Despite the widespread use of deep brain stimulation (DBS) in the treatment of neurologic disorders for over a quarter of a century, there has not been a systematic review and analyses of cases in which long-term postmortem clinic-pathologic data have been collected demonstrating the effects of chronically implanted electrodes and electrical stimulation on human brain tissue.
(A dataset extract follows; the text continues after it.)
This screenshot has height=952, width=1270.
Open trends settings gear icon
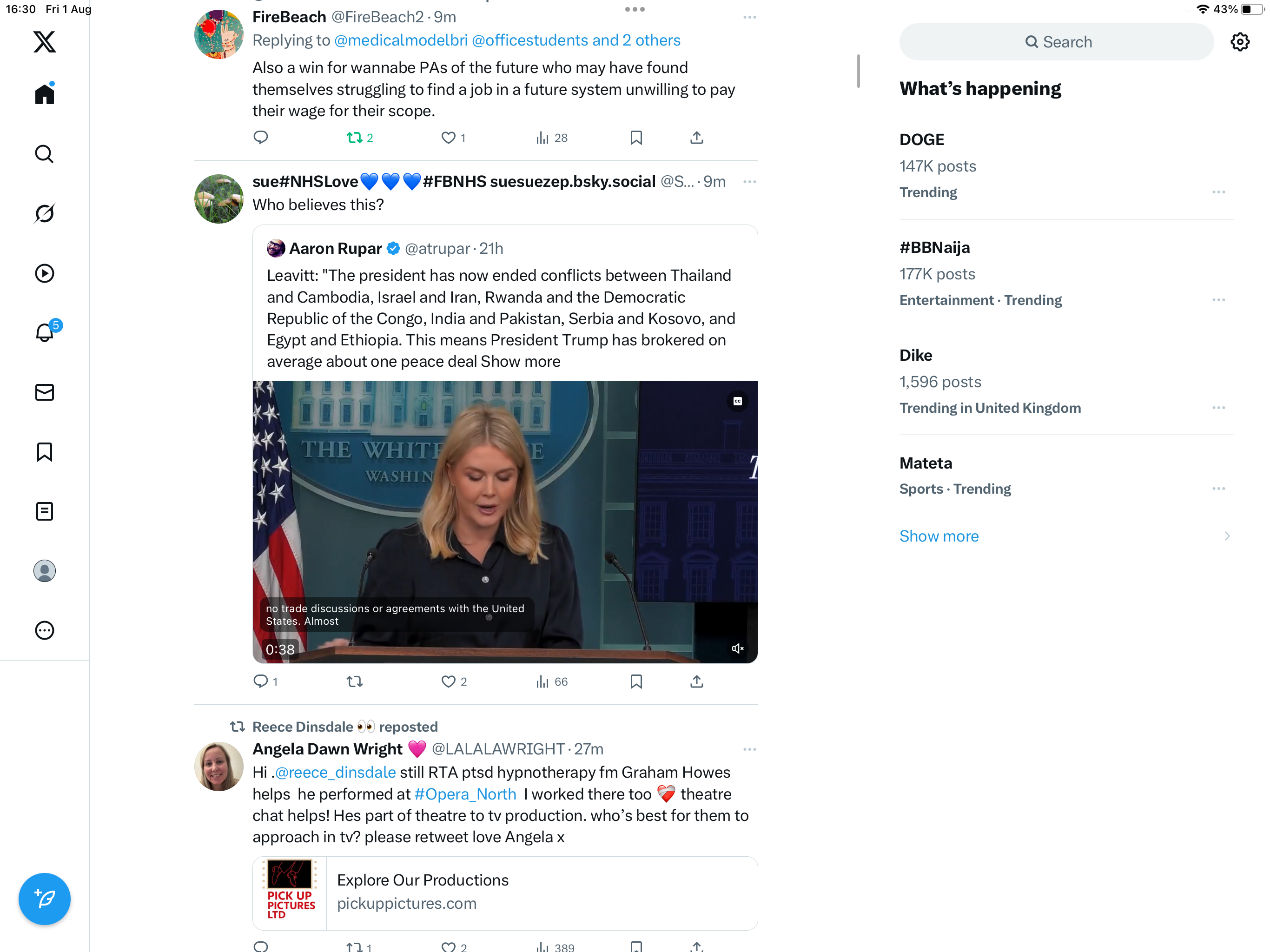1240,42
Our objective is to provide a comprehensive systematic review of the literature on clinicopathologic findings of DBS tissue–electrode interface (TEI) and to determine types and prevalences of neuropathological findings among electrode materials and stimulation parameters and to augment this with previously unpublished histopathological data, images, and analyses from a DBS case implanted for 12 years, providing the longest duration histopathological follow-up.Materials and Methods:
A Medline literature review identified DBS cases upon which postmortem clinicopathologic follow-up was performed with adequate characterization of TEI. Direct follow-up with authors augmented this with unpublished data and neuropathological details.Results:
We identified 40 cases, mean age 59.1 ± 13.0 (range: 21–88) years, involving 58 implanted DBS electrodes. The mean postmortem histopathological follow-up of the implanted DBS electrodes was 22.2 ± 29.2 (range: 0.067–146) months, including our case with a 12-year follow-up. The following histological changes were identified: fibrous sheaths (5–25 μm thickness) surrounding the electrode (94%), fibrillary gliosis (73%), reactive astrocytes (78%), multinucleated giant cells (75%), mononuclear leukocytes (92%), and macrophages (91%). Microglial activation (60%), axonal spheroids (64%), and neuronal loss (60%) were less common and absent at 12-year follow-up in the index case. This is seventh case reporting T cell presence at the TEI.Conclusions:
Neuropathological findings from published cases and our 12-year follow-up index case confirm the long-term safety of neuromodulation and stimulation thresholds and demonstrate persistence of T cells and occasional subclinical focal tissue injury.